Esta batalha em especial deu muita moral para Saladino e seus exércitos. As forças cristãs comandadas por Guy de Lusignan, Raimundo III de Trípoli e Reinaldo de Chatillon foram praticamente dizimadas pelos muçulmanos. Ao marchar para conquistar de vez a cidade de Jerusalém, em outubro do mesmo ano, Saladino teve que mudar seus planos iniciais.

Quando cercou a cidade, a vontade de Saladino era de não ceder anistia aos cristãos que viviam em Jerusalém. Mas Balian de Ibelin, um cavaleiro feito defensor da cidade após a queda de Guy de Lusignan na Batalha de Hattin, conseguiu negociar um trégua com Saladino.
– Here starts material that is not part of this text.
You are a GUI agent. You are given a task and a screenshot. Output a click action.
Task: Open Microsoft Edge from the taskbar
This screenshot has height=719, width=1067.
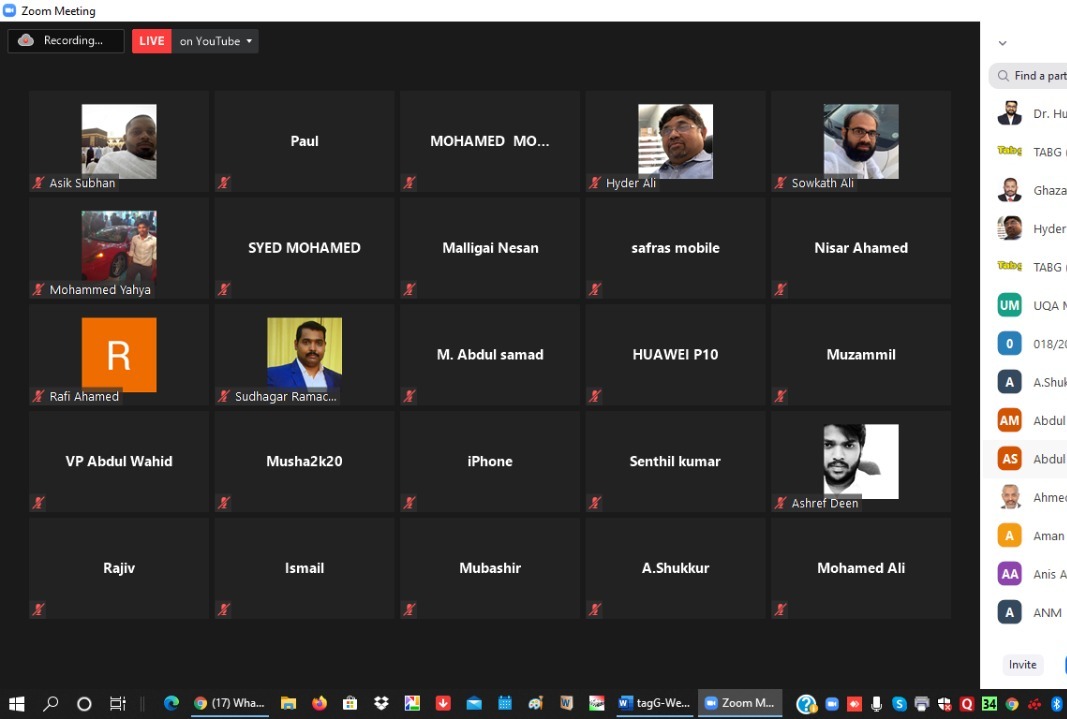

Ele ameaçou destruir todas as mesquitas e locais sagrados e matar todos os muçulmanos que viviam na cidade.

Saladino acabou cedendo, mas os cristãos deveriam pagar uma espécie de resgate para sair da cidade; assim, os que não conseguissem pagar virariam escravos. Saladino acabou liberando muitas pessoas que não tinham como pagar o resgate, e até mesmo as chaves da cidade foram entregues a Saladino por Balian de forma pacífica — mas antes da trégua estabelecida houve luta nas muralhas da cidade, ok? Não se esqueçam disso.

“Todos são semelhantes aos olhos de Alah, amigos ou inimigos.” — Saladino


Saladino recebe Guy de Lusignan e os Cruzados vencidos após a Batalha de Hattin.


Saladino também atendeu a uma das reivindicações de Balian: deixou Jerusalém e os caminhos que levavam à cidade livres para os cristãos que desejassem peregrinar até lá. Costurando este acordo, Saladino acabou permitindo que os comerciantes que viviam em Jerusalém tivessem mais lucro com os turistas que visitavam o local.

Mas mesmo com os acordos de paz costurados por Saladino e Balian, a tomada de Jerusalém acabou incitando, na Europa, a Terceira Cruzada, liderada pelo rei Ricardo I, — o famoso Ricardo Coração de Leão. Só que os fatos da Terceira Cruzada serão relatados em outro texto, ok? Aguardem.

Quanto a Saladino, conta a lenda que ele morreu sultão, líder, amado pelo povo que o cercava e pobre — sim, pobre, pois teria doado todo seu tesouro antes de morrer — no ano de 1193. Sua tumba está em Damasco, na Mesquita de Umayyad.